For the smaller station, average dispensed cost of hydrogen (from all pathways) decreases from $12.2 in the near-term to $5.28 a kg in the long term. The lowest cost of hydrogen at the nozzle for the smaller station is $4.05 (refer Figure 6). This is achieved after 2040 through the EPG (electrolytic hydrogen delivered via pipelines in a gaseous form) pathway. This is a very long-term, very low-cost end point when large scale hydrogen pipeline systems are built, and high utilization rates are achieved across the supply chain. Similarly, for the larger station, the average dispensed cost of hydrogen falls from $9.60 in the near term to $3.42 in the long term. The lowest cost achievable at a bigger station (refer Figure 7) is $2.69, which is much lower than for a smaller station. This is because of the fact that onsite hydrogen production is allowed at some larger stations which helps to bypass any delivery costs. Also, larger stations are able to leverage the cost benefits associated with economies of scale.

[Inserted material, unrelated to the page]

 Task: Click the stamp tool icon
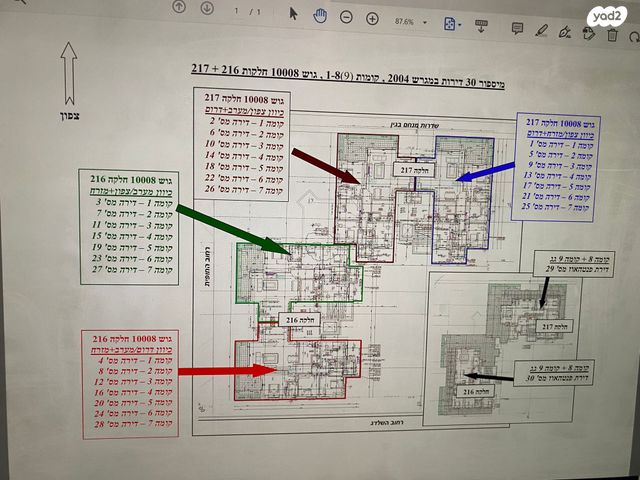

Moving from the near term towards the long term, pipeline delivery of gaseous hydrogen is cost effective especially when utilization rates at the refueling stations are high, which happens much after they are built. In the near term, hydrogen delivery using gaseous tube trailers are very cost effective.
Refueling costs are found to vary considerably depending on the state of hydrogen (gaseous or liquid) delivered to the station. For the smaller stations, lowest refueling costs are observed for a gaseous refueling station employing tube trailers for hydrogen delivery, owing to savings on compression at the station end. Production, delivery and refueling costs are found to decrease considerably in the long-term, owing to falling costs of system components (learning) and feedstock prices. The least cost pathway for the smaller stations for the near and midterm is STG (steam methane reformed hydrogen delivered via tube trailers). Similarly for the larger station the least cost pathway is SG (onsite SMR with gaseous refueling) for the near and midterm. For the long term, electrolytic hydrogen production (central/forecourt) pathway is the most cost-effective option for both station configurations.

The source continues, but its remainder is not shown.